• Text:
Today on Metal Digest we have the French Melodic Death Metal outfit, Destinity! Formed in 1996, since then they have released an extensive catalog spanning eight albums all varied within Extreme Metal ranging from Symphonic Black Metal to now Melodic Death Metal. On October 15th, 2021 they will unveil their ninth offering, ‘In Continuum’ I recently was granted the opportunity to have this interview in which you are about to read, so to the die-hard fans, I hope the conversation ahead satisfies your appetite until the wait is over for ‘In Continuum’, to new-comers may the interview entice you to add this band to your playlist rotation.

Hello and welcome to Metal Digest! Thank you for gracing us and giving us the opportunity to have this interview, its one that brought a lot of excitement on my end during the preparation phase. So, how have you been during this pandemic…I do hope well? Also, you all will be unveiling your ninth album on October 15th, 2021, titled ‘In Continuum’ (congrats on the feat)…I assume the record was written during COVID? So how was the experience been recording during a pandemic? Could you summarize the process to the readers, as I am sure they are eager to know!

• Brief 1:
Output the Destinity interview text from "Today on Metal" to "your playlist rotation.", copied word for word.
• Brief 2:
Pick up the Destinity interview after its last sentence and keep writing it.

• Provided material:
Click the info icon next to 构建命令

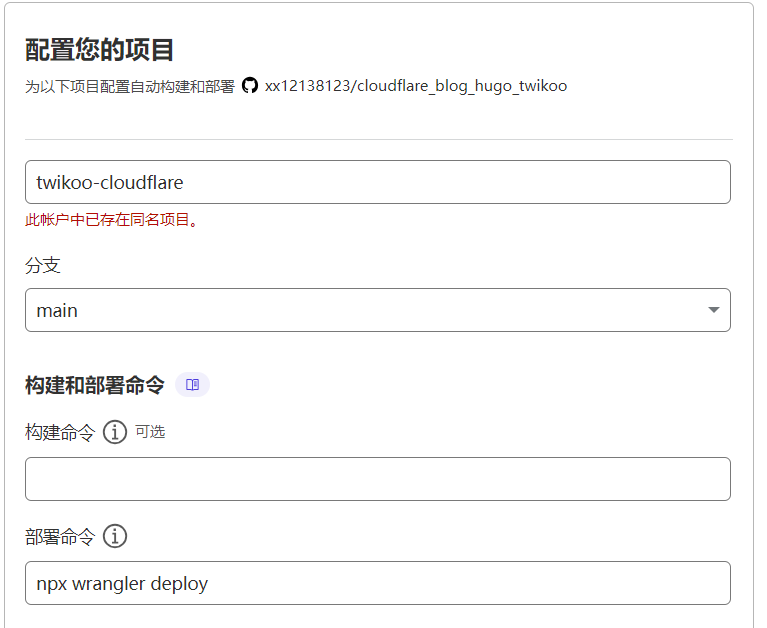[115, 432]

---

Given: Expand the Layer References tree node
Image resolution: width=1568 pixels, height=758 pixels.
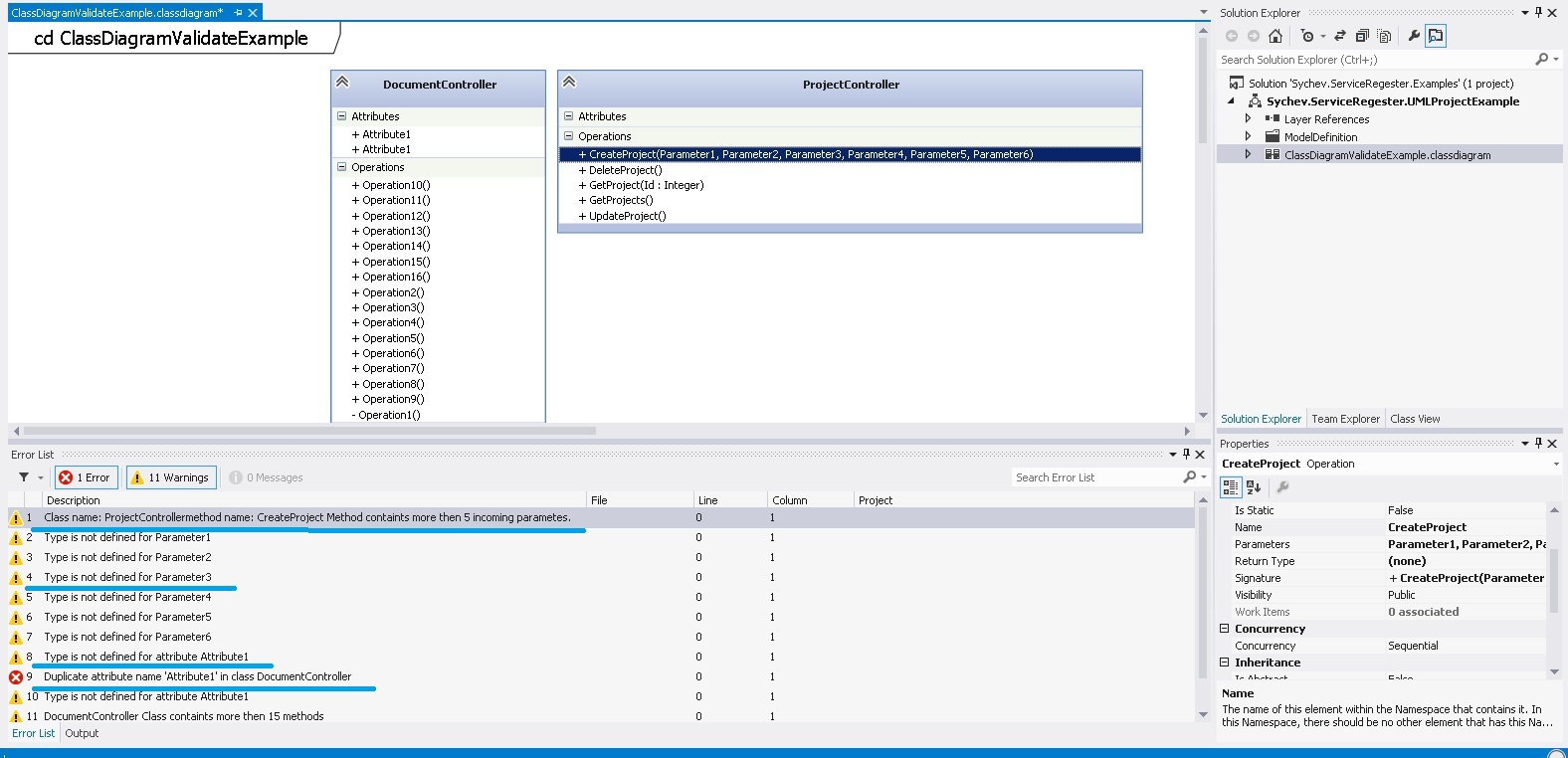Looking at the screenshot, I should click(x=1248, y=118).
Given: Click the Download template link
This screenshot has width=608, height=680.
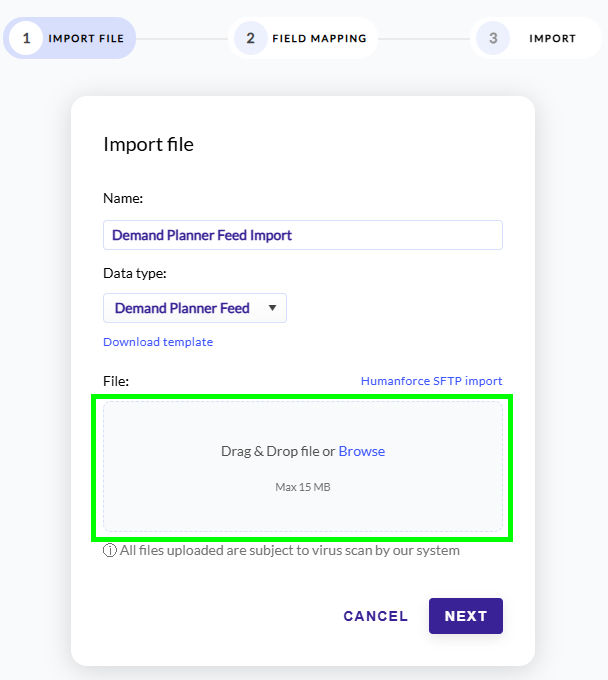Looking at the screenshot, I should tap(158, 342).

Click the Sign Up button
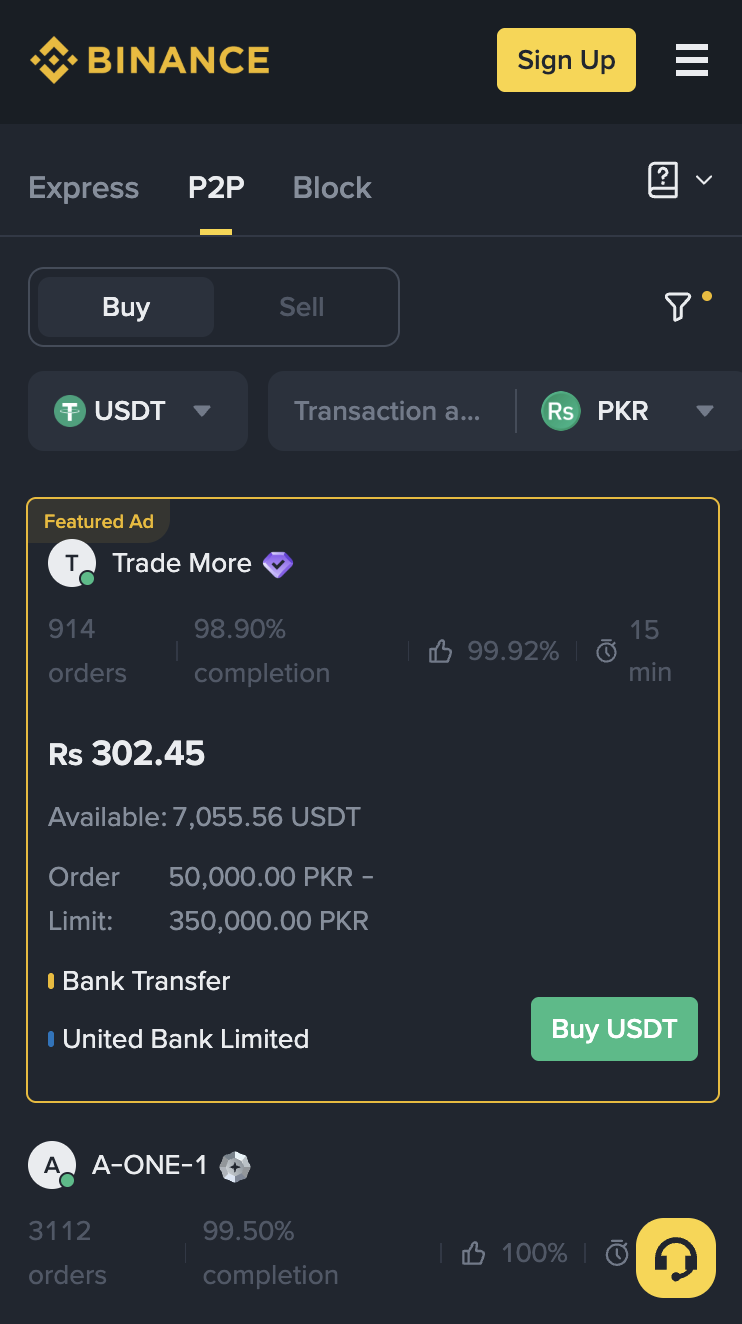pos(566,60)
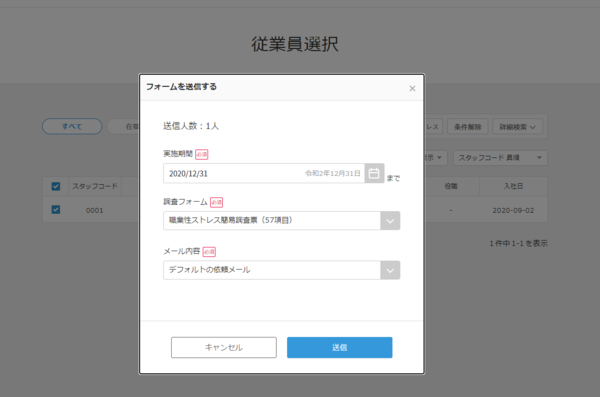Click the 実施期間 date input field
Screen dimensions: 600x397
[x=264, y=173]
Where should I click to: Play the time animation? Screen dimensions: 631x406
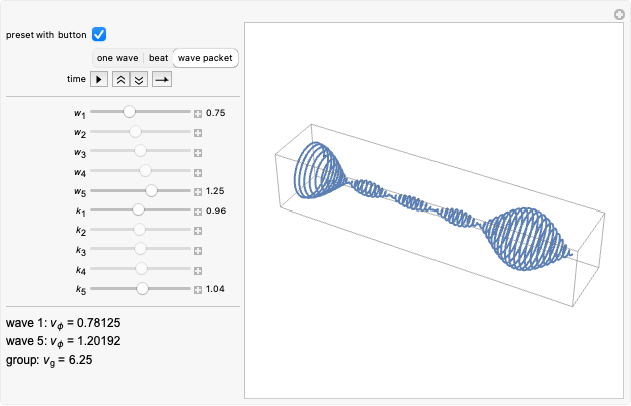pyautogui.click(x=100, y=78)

• Answer space 1:
Today on Metal Digest we have the French Melodic Death Metal outfit, Destinity! Formed in 1996, since then they have released an extensive catalog spanning eight albums all varied within Extreme Metal ranging from Symphonic Black Metal to now Melodic Death Metal. On October 15th, 2021 they will unveil their ninth offering, ‘In Continuum’ I recently was granted the opportunity to have this interview in which you are about to read, so to the die-hard fans, I hope the conversation ahead satisfies your appetite until the wait is over for ‘In Continuum’, to new-comers may the interview entice you to add this band to your playlist rotation.

• Answer space 2:
Seb VS (lead guitar): Thanks for having us Justin! Well yes, since Covid forced us away from the stage for a year and a half all of a sudden, we had time to finish writing the album and record it! So we recorded drums last year with our sound tech Olivier Didillon in his own studio and captured the most authentic-sounding drums we could. Then we tracked bass and guitar DIs and vocals in our own home studio and sent everything to Jonas Kjellgren (Black Lounge studio in Sweden, ref: Sabaton, Scar Symmetry, Sonic Syndicate, In Mourning…) so that he could work his magic. He did a totally mind-blowing job mixing and mastering the album and we are very proud of the outcome of this latest recording.

The artwork for ‘In Continuum’ was designed by Francesco De Luca, and in my opinion I personally think it’s the best cover art in your discography (I mean this not as an insult) as I love the fact that it can blend into any interpretation and has a certain mystique about it, so my next question is why the choice of Francesco and what does the artwork symbolize towards the overall album?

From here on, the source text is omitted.